There is a local Newburyport election coming up on Tuesday, November 3, 2015 for Newburyport City Councilors at Large, and City Councilors in Ward 1 and Ward 4, as well as Newburyport City School Committee members (for a list of candidates please press here).
There are a number of issues on people’s minds — the Waterfront, Schools, 40R Smart Growth District, Historic Preservation, seem to be the 4 that come to my mind. And each of the two Ward races have their own specific issues.
There are 2 characteristics that I look for in a City Councilor, whether I agree with their stances on certain issues or not.
1) An ability to have a dialogue with their constituents. Not to give the people that they represent their “spiel” on their stance on certain issues, but an ability to truly listen to the people that they speak for. And also an ability to explain how they feel on a particular issue at that moment, which is different than a spiel — it assumes that City Councilors are problem-solvers, not people who proselytize. I think one of the worst things for a person talking to a City Councilor is to feel ignored, to feel invisible and to feel as if their insights are insignificant.
The issues in front of the city are all complex, and often have no easy answers, because life, people and civic issues are complicated. And to come to a conclusion on how to solve problems as a civic leader is not an easy one, and at the end of the day decisions are made. And as a caveat to Newburyport’s electorate, it helps to get involved at the beginning of whatever issue/process is at hand. To show up on the Newburyport City Council floor for the first time, at the second reading (which is the last reading of when something passes) with a short tempered opinion, is not part of a problem solving approach. In civics, it is a two way street. Show up and pay attention early, and then tell what you believe to be the truth about an issue that you believe in, but show up, pay attention and get the facts first.
2) Civility. I think that this is a very important characteristic, and vital in having the ability to have a dialogue, build trust and problem-solve. If someone, in the course of my civic involvement, has called me a “Nazi controlling zealot,” which is their right in a society that values free speech, it is difficult for me to imagine that person being capable of a civil, problem-solving dialogue as a city councilor. It is also hard for me to imagine voting for a city councilor who has been arrested for assault.

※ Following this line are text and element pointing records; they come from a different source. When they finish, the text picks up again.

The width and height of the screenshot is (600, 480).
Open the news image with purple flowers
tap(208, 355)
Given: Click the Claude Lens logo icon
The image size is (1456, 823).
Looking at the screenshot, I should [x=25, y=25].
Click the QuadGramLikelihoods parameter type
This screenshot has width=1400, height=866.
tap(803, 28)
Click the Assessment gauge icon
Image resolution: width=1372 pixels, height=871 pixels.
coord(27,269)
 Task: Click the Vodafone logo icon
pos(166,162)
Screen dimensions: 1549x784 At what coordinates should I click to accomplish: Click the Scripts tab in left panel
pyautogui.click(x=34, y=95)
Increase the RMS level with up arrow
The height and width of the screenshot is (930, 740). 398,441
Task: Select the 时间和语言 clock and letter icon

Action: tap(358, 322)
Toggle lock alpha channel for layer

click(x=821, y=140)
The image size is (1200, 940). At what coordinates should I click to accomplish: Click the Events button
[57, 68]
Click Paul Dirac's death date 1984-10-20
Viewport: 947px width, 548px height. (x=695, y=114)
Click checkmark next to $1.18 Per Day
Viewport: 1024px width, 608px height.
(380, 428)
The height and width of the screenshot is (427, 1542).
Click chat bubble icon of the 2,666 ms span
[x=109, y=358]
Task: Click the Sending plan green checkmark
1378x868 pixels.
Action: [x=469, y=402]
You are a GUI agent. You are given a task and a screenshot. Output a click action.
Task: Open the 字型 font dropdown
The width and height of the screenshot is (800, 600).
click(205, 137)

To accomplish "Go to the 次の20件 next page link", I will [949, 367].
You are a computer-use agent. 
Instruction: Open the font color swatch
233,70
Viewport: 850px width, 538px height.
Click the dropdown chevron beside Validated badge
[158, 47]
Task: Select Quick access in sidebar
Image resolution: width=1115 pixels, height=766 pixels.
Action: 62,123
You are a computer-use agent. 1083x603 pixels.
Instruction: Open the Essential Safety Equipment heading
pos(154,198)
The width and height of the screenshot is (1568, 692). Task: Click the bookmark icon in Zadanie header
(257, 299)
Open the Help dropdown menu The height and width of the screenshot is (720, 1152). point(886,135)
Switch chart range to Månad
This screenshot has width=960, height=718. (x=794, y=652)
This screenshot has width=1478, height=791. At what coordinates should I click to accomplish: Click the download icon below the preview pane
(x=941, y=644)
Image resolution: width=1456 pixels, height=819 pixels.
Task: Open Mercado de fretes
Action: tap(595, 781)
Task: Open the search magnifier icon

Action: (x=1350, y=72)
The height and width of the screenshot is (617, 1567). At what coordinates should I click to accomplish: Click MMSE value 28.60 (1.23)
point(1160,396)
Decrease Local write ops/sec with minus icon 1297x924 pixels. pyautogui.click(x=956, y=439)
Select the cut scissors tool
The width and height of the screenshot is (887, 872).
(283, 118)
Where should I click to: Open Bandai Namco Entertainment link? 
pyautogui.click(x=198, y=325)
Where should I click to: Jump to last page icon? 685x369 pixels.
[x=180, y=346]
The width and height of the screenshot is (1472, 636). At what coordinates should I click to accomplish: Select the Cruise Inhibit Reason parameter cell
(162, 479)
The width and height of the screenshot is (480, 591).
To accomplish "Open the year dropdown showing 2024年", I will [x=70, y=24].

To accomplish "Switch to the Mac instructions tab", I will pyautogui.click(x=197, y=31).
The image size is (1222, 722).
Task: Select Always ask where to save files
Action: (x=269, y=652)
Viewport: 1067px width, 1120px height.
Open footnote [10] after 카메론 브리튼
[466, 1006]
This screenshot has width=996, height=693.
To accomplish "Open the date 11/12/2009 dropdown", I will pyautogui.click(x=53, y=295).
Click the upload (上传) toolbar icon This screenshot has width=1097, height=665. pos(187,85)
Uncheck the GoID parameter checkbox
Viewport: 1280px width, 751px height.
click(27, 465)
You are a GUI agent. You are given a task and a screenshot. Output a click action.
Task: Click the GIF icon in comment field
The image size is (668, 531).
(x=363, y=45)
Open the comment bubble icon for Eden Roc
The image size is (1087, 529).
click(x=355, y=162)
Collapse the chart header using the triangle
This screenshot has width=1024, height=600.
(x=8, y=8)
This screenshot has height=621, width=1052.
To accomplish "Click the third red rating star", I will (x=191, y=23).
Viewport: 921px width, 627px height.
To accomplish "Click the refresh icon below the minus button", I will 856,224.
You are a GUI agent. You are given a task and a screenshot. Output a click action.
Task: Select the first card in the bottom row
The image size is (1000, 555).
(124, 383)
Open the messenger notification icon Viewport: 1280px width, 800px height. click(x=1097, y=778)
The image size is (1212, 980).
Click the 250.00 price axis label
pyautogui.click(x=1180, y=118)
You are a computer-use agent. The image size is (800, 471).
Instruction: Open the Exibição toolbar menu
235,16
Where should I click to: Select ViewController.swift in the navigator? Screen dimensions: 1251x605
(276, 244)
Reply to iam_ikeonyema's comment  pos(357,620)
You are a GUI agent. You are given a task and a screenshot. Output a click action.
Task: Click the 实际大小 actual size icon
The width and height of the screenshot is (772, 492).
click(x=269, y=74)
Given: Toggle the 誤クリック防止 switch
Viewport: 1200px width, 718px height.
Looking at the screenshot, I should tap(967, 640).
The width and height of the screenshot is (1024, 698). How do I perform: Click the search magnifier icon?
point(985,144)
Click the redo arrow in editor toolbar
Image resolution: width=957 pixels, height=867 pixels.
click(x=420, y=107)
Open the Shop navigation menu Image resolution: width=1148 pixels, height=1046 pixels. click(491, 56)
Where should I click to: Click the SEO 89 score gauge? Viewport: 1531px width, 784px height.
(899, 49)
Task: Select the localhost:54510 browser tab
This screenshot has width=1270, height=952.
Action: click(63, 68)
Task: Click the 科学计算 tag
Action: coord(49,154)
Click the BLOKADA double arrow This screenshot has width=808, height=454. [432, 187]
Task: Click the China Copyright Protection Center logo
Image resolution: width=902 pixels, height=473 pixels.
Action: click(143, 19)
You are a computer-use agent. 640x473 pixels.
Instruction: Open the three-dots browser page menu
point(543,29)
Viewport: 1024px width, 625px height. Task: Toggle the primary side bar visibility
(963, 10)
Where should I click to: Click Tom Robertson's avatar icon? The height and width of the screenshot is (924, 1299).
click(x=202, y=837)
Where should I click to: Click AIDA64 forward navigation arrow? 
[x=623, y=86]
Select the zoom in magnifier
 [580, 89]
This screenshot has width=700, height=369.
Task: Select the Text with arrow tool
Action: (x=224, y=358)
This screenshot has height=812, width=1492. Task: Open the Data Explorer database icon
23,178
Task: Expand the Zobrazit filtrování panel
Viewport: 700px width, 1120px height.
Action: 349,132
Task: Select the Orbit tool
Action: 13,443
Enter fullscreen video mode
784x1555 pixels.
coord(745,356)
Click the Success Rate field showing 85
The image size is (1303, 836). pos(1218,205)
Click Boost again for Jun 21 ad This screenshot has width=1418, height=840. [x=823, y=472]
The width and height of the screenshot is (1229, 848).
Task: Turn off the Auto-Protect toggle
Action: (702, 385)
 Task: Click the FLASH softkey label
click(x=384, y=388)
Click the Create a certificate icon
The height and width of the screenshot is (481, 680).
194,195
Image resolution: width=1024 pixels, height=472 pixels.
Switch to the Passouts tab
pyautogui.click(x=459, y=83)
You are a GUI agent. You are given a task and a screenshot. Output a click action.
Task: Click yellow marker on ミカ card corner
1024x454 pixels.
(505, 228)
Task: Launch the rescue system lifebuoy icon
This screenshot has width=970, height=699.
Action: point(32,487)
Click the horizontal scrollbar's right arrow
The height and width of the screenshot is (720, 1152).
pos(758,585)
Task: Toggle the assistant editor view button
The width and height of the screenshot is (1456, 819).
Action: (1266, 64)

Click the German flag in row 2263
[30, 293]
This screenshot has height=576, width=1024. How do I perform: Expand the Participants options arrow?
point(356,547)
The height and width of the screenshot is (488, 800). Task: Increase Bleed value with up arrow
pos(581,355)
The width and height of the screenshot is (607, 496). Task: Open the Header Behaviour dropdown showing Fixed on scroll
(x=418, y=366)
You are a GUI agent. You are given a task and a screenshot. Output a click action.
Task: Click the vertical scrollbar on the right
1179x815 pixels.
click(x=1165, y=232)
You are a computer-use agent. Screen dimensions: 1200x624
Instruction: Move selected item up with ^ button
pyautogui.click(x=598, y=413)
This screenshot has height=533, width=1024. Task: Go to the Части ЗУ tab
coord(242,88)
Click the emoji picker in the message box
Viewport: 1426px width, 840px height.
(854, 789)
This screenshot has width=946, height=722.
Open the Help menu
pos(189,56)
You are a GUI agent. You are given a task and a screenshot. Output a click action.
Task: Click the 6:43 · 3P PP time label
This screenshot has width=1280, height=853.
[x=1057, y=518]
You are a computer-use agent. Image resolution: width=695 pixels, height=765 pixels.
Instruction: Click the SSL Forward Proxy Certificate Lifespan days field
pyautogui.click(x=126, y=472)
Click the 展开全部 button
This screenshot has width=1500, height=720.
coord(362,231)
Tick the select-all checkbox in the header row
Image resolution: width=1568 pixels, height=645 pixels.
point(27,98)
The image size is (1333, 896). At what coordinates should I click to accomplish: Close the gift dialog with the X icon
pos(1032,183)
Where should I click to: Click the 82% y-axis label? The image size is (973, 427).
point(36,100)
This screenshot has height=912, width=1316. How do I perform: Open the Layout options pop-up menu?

I believe in second chances, but this would give me pause in voting for someone as an elected official (although it has been pointed out to me that we had a mayor run the city from jail, and that the city named a bridge after him).
And another caveat to the Newburyport electorate. It would be great if civility worked both ways. The abuse that city councilors can get from the people that they try their darndest to represent, is often astounding and just downright mind-boggling.